Prostaglandin D (PGD) synthesis is closely associated with the innate immune response mediated by pattern recognition receptors (PPRs). We determined PGD synthesis whether mediated by Toll-like receptor 2 (TLR2), TLR4 and Nod-like receptor pyrin domain-containing protein 3 (NLRP3) in Escherichia coli (E. coli)-, lipopolysaccharide (LPS)- and Braun lipoprotein (BLP)-stimulated macrophages. Our data demonstrate that TLR2, TLR4, and NLRP3 could regulate the synthesis of PGD through cyclo-oxygenase-2 (COX-2) and hematopoietic PGD synthase (H-PGDS) in E. coli-, LPS- or BLP-stimulated macrophages, suggesting that TLR2, TLR4, and NLRP3 are critical in regulating PGD secretion by controlling PGD synthetase expression in E. coli-, LPS- or BLP-stimulated macrophages. The H-PGDS (a PGD specific synthase) inhibitor pre-treatment could down-regulate the secretion of TNF-α, RANTES and IL-10 in LPS- and E. coli-stimulated macrophage.
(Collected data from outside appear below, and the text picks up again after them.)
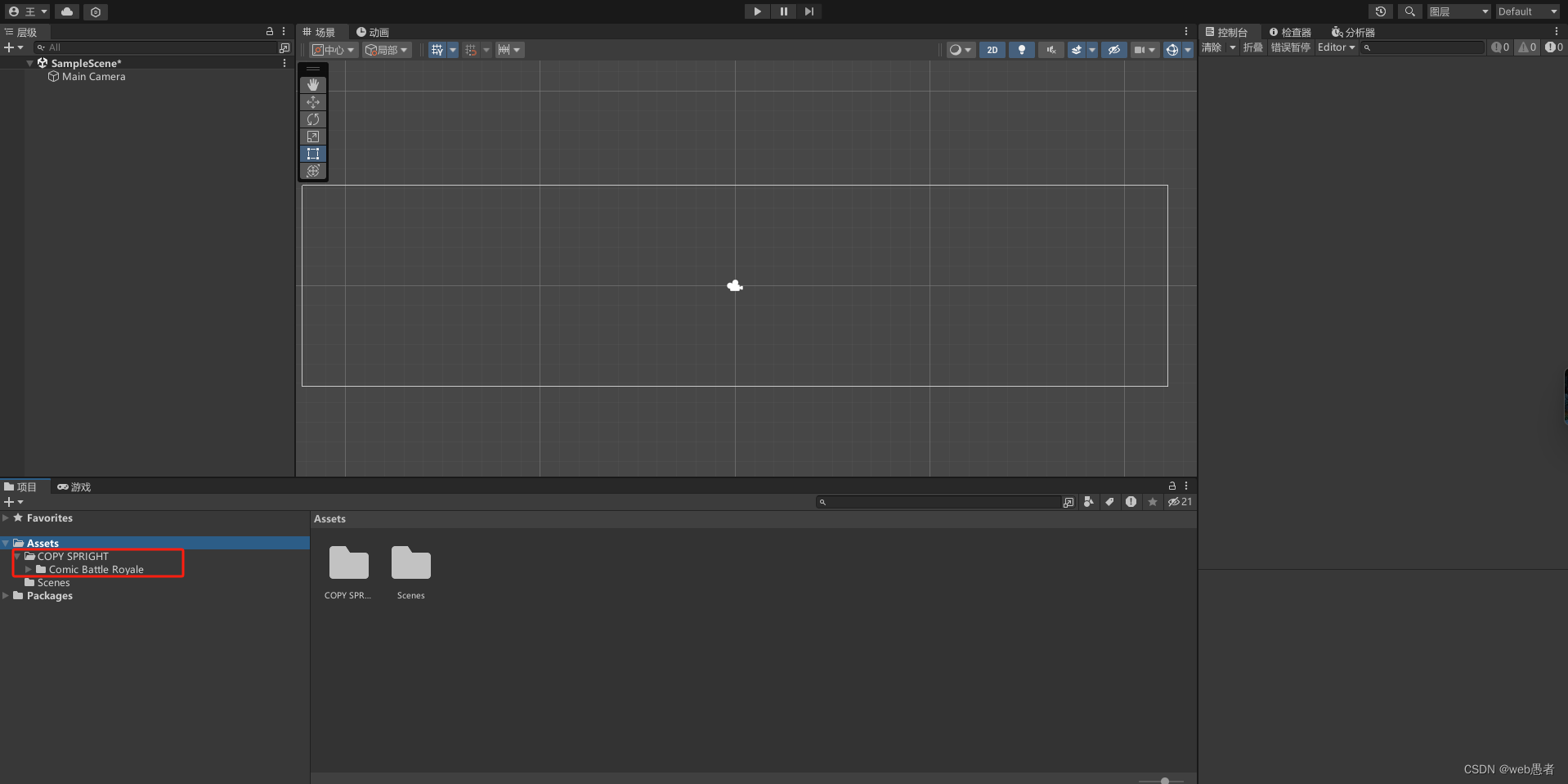This screenshot has height=784, width=1568.
Task: Select the Move tool
Action: click(x=313, y=102)
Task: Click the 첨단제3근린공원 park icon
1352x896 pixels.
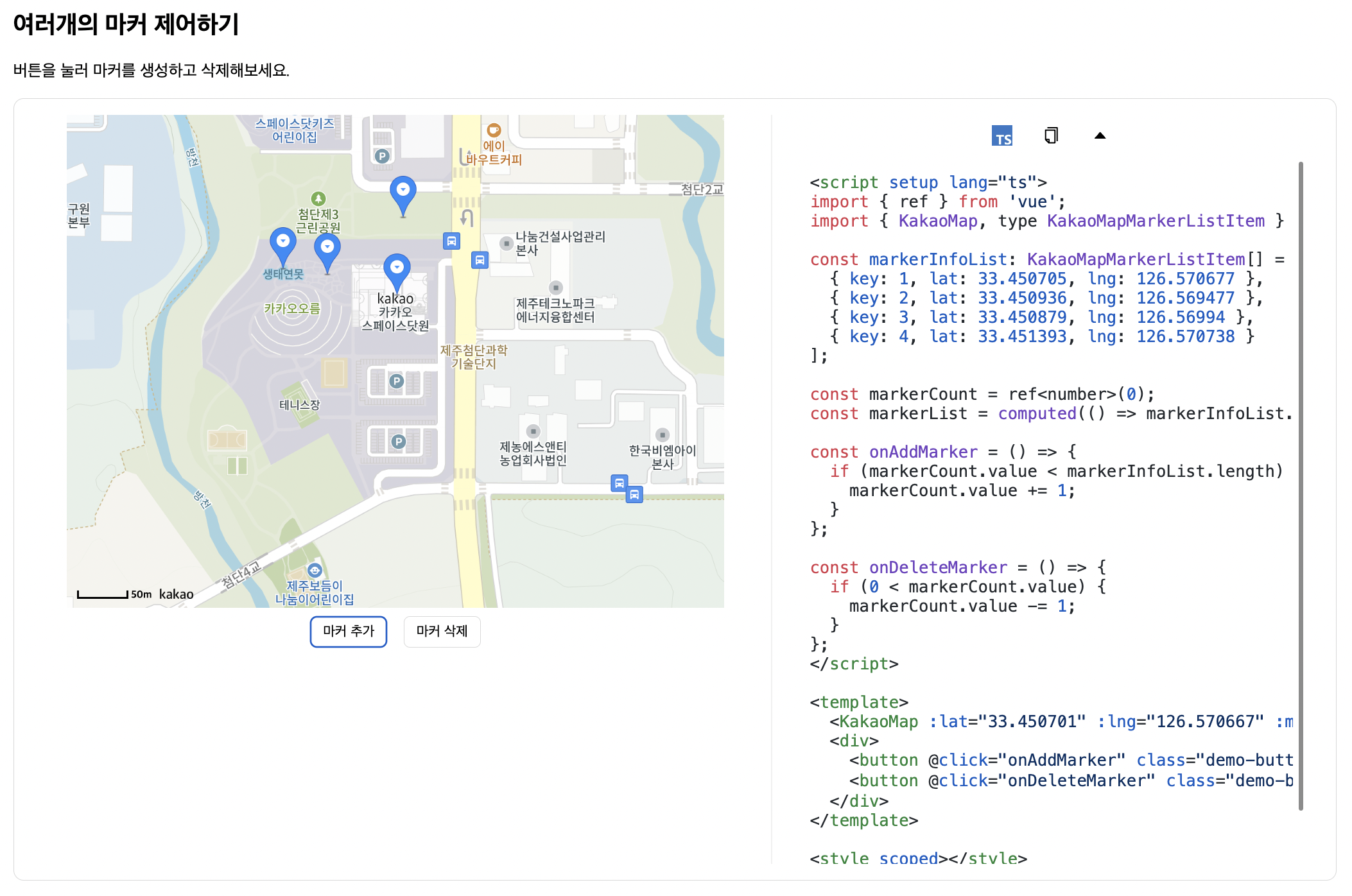Action: click(x=318, y=199)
Meanwhile, H-PGDS inhibitor could down-regulate the secretion of TNF-α, while up-regulated RANTES and IL-10 secretion in BLP-stimulated macrophages, suggesting that PGD could regulate the secretion of cytokines and chemokines in E. coli-, LPS- or BLP-stimulated macrophages. Furthermore, exogenous PGD regulates the secretion of cytokines and chemokines through activation of MAPK and NF-κB signaling pathways after E. coli-, LPS- or BLP stimulation in macrophages. Taken together, PGD is found able to regulate E. coli-induced inflammatory responses through TLR2, TLR4, and NLRP3 in macrophages.